Cancer researchers feel tremendous urgency to find a cure, not unlike the immense time pressure that overshadows Alzheimer’s. As life span increases, so will the number of cases. Already more than 5 million Americans and 38 million people worldwide suffer from the disease. By 2040 the United States is projected to harbor over 14 million patients and our planet, over 100 million cases if effective preventive therapies are not developed.

At present, genetic studies offer our best chance to one day eradicate Alzheimer’s disease. By uncovering all the genes that influence risk for Alzheimer’s, we will someday be able to reliably predict a person’s risk for the disease early in life. For those deemed at highest risk, it will probably be necessary to test for presymptomatic detection starting at around thirty or forty years old. Brain changes occur decades before the first signs of memory loss begin to show up. In its cruel progression, Alzheimer’s destroys the areas of the brain devoted to memory and learning. Our immediate hope would
be to empower high-risk individuals with therapies that can stop the further progression of their illness before dementia strikes.

■ Exercise data:
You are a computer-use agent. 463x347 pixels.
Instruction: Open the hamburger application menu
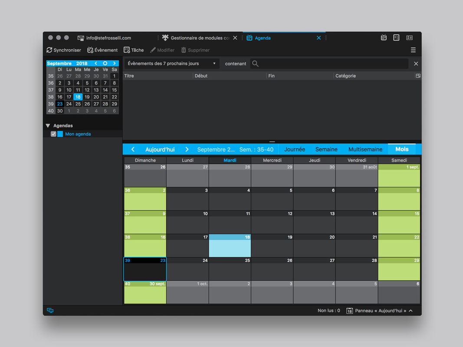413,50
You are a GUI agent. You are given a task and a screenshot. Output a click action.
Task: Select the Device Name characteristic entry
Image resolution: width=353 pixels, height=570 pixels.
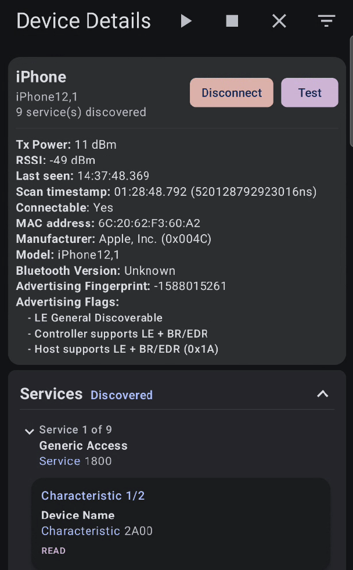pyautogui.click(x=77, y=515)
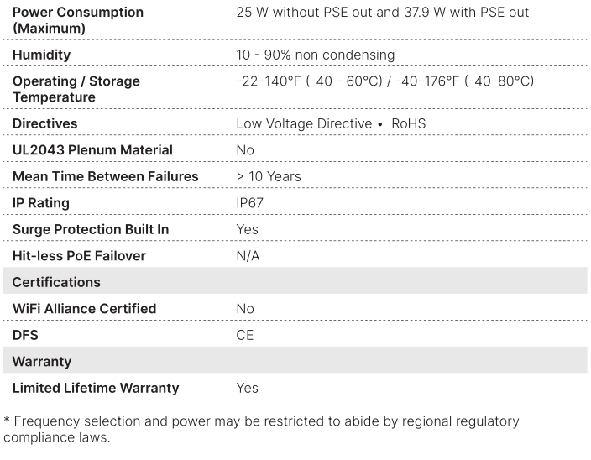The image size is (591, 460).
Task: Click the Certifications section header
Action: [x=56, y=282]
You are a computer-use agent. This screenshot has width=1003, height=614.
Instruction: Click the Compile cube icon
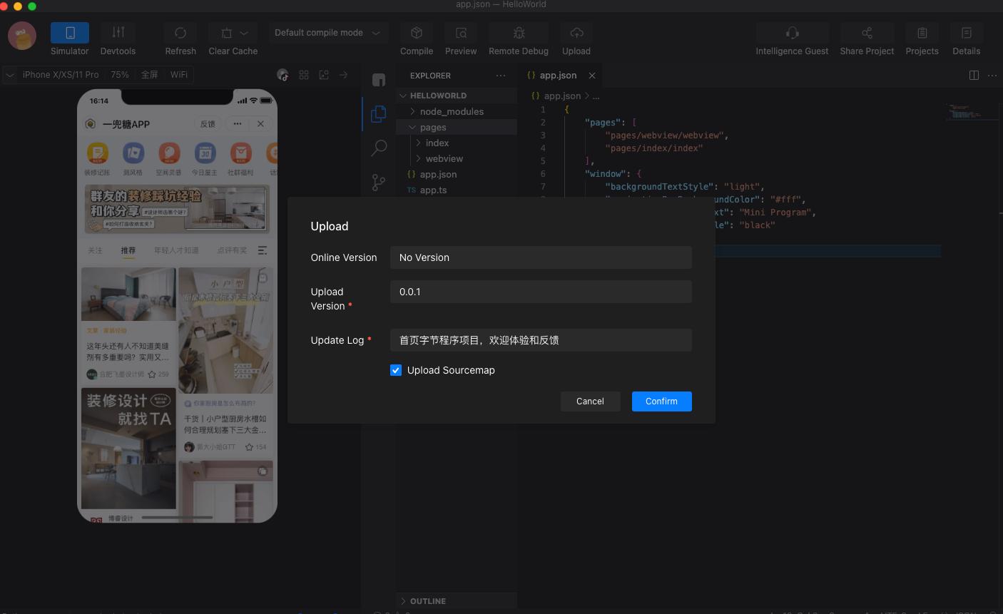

==

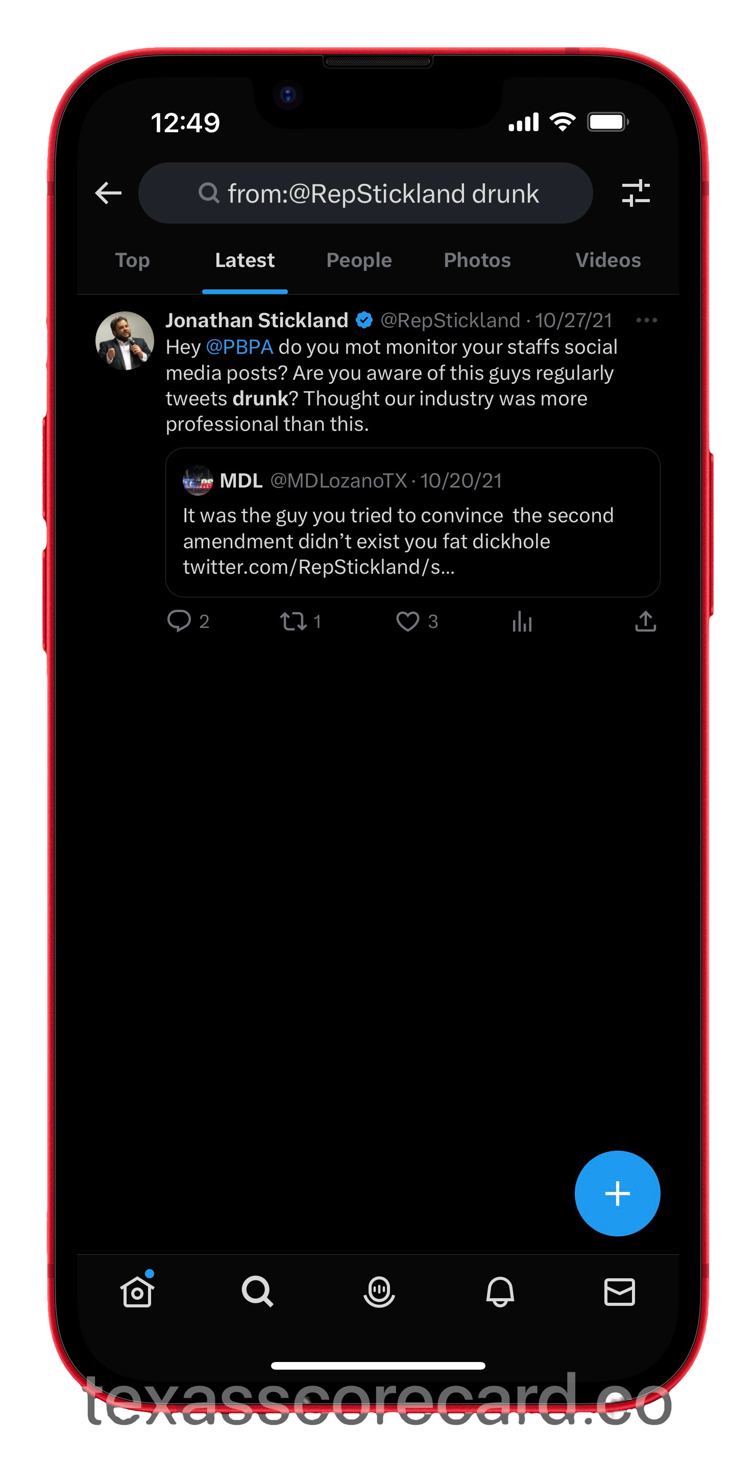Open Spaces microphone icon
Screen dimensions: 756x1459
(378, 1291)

■ Requirement 1: Can you condense the paragraph in the Alzheimer's text that begins "Cancer researchers feel tremendous urgency" into a short bulleted list that keeps its main facts?
■ Requirement 2: Could you carry the Alzheimer's text forward with a paragraph that follows on from its last sentence?

■ Expected answer 1:
- Alzheimer's research is under strong time pressure, much like the urgent search for a cancer cure.
- The number of cases will grow as life span increases.
- More than 5 million Americans and 38 million people worldwide already have the disease.
- If effective preventive therapies are not developed, by 2040 the United States is projected to have over 14 million patients and the world over 100 million cases.

■ Expected answer 2:
Once we have drugs that can do this, we hope to prevent Alzheimer’s before any clinical symptoms of cognitive decline begin to manifest. This so-called “pharmacogenetic” strategy is based on “early prediction–early detection–early prevention.” If the three can be linked, we will hopefully be able to stop Alzheimer’s before it begins. It’s a broad strategy that goes back all the way to preventing smallpox with a vaccine in infancy but has spread out to preventing lung cancer by not smoking. A similar strategy can be applied to other common age-related diseases such as heart disease, cancer, stroke, and diabetes.

Does Alzheimer’s have a lifestyle component? That’s a question we can’t fully answer yet, but I want to prepare myself for the possibility. The next horizon is the mind. Any lifestyle change begins in the mind. You have to want to change in the first place, and then you must lead your brain to create new neural networks to support your decision. We already know that “use it or lose it” applies to the brain in general, especially when it comes to keeping memory sharp and intact over a lifetime. Teaming up with Deepak, we looked into the mind-body connection much more deeply. When we came up with our “ideal lifestyle for the brain,” we weren’t implying that it is Alzheimer’s specific. We are also not saying that Alzheimer’s strikes because the patient did not live their life the right way. Genetics and lifestyle combine to cause this disease in most cases. And some genetic factors are too difficult to overcome with healthy living.

Almost all of us inherit gene variations that either increase or decrease our risk for Alzheimer’s. These gene variants combine with environmental factors to determine your lifetime risk for getting the disease. Major risk factors cover a gamut of possibilities, including depression, stroke, traumatic brain injury, obesity, high cholesterol, diabetes, and even loneliness.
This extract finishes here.